This is exactly the point that we need to remember. Computers, analysis, automation. They are all tools. Tools that should allow us humans to create something better. In the last 100 years, we used them to create more. Because in the state the world was, more meant better. And in order to use those tools best, we needed to lock ourselves behind rules and other mechanisms of control. But no more. Now, we need to leave the idea of more and make sure we allow people to create something greater. Not only more, but something new and meaningful and valuable. In the end of the review, Kasparov writes:

This is our last chess metaphor, then—a metaphor for how we have discarded innovation and creativity in exchange for a steady supply of marketable products. The dreams of creating an artificial intelligence that would engage in an ancient game symbolic of human thought have been abandoned. Instead, every year we have new chess programs, and new versions of old ones, that are all based on the same basic programming concepts for picking a move by searching through millions of possibilities that were developed in the 1960s and 1970s.

From Great to Good. From just more with incremental improvements, we need to move to different that makes a true impact on our lives. And the way to reach those dreams will not be found in productivity and automation. It will be found where dreams are often found. In the human mind. In humans’ creativity and freedom and aspirations. In letting go of the rules and of the control and trying to use the tools that we have to re-invent the game. The game of chess and the game of our world.

Elad

Practical wisdom revisited

Cartoon by callcentercomics.com

[tweetmeme]

I wrote about Seth Godin’s new book Linchpin several times here in this blog since I finished reading it a few weeks ago. The book still runs in my head all the time. I have a list of really great quotes that are waiting for me to do something with. This is one of my favorites:

You can’t say, “Get more excited and insightful or you’re fired.” Actually, you can, but it won’t work. The front-desk worker at a hotel who runs out in the middle of the night to buy gym shorts for a guest isn’t doing it out of fear of being reprimanded. He does it because he was inspired to do so by a leader who wasn’t even in the hotel when the clerk decided to contribute.

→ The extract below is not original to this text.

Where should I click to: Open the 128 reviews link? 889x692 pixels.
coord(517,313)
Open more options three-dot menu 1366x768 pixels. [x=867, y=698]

Even though I originally liked this quote for the last sentence that reminded me of something I wrote earlier about what will employees do when the manager is not there. However, when I looked at quote today it connected to a concept I have been grappling with and writing about a lot lately – rules. Or more correctly the need to stop with them.

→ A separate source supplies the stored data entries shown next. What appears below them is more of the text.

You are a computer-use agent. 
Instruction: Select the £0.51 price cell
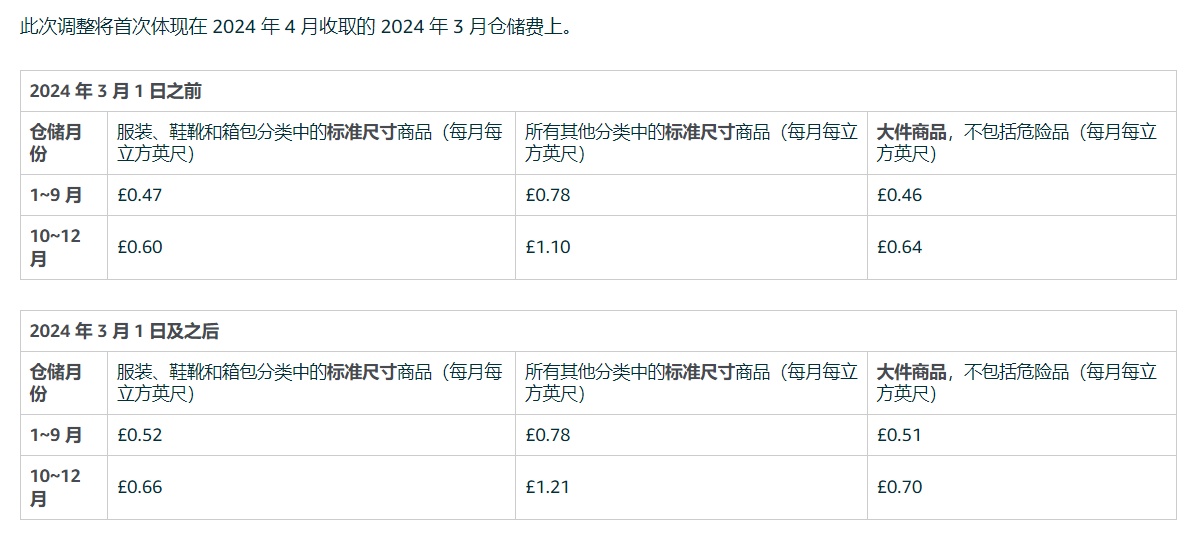[900, 435]
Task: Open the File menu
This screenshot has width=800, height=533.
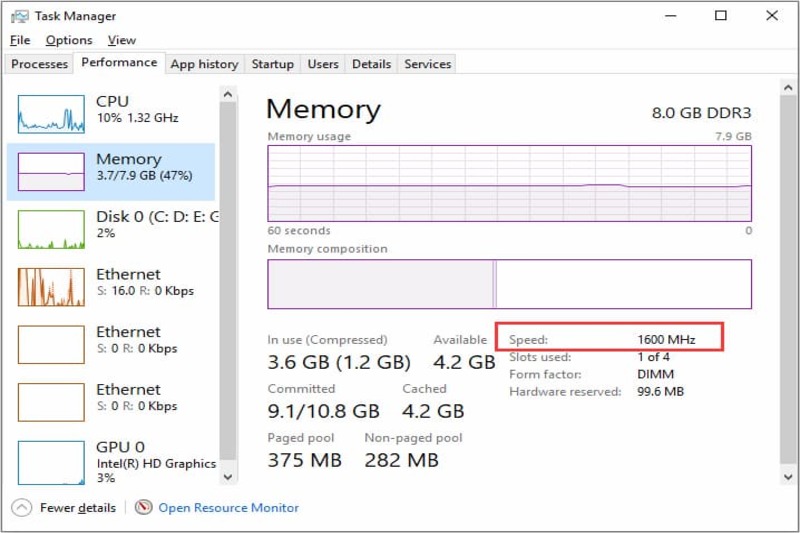Action: [x=20, y=40]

A big part of the Linchpin is an attempt to convince us that the really amazing jobs have no rule book. And that really amazing people, those that make a difference (or Art, as Godin calls it), like this front-desk worker example, do not work according to a rule book. They work according to an internal code. They show practical wisdom.

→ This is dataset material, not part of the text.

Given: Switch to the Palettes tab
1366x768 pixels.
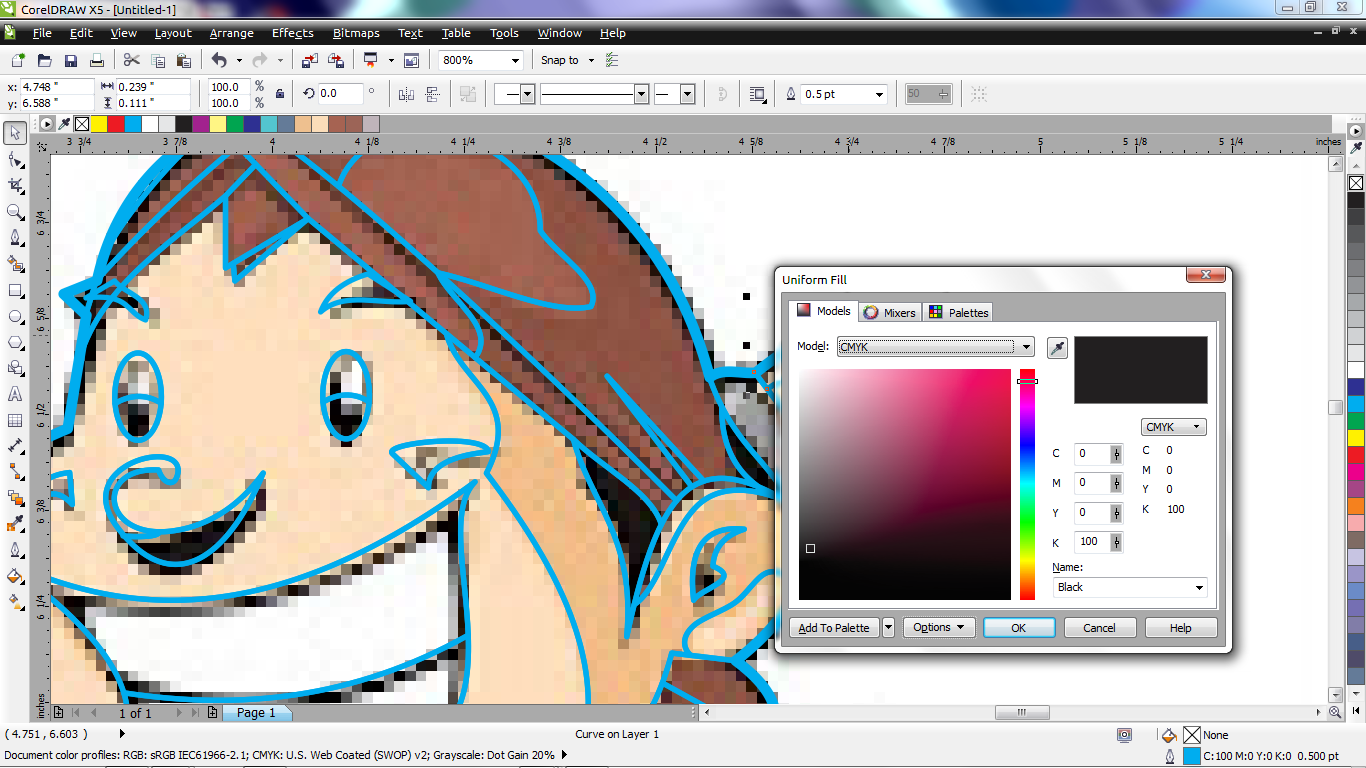Looking at the screenshot, I should point(958,311).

Because if you think about it, creating a customer experience is not something that you can write rules for. Yes, you can give guidelines, and general principles (like this great list of the 6 laws of customer experience), but you cannot create a detailed rule book. Try it! Try creating a rule that says when a front-desk worker at a hotel should run out in the middle of the night to get something for a customer…

That is why some of the most successful companies that provide customer service, don’t give the call center employees any scripts. Think Zappos:

[E]ncouraging customers to call them about nearly everything. Their call center takes 5,000 calls per day, and employees work independent of scripts, quotas, or call time limits. The longest call to date has been four hours. Zappos views the phone experience as a branding device, and speaks to virtually every customer at least once.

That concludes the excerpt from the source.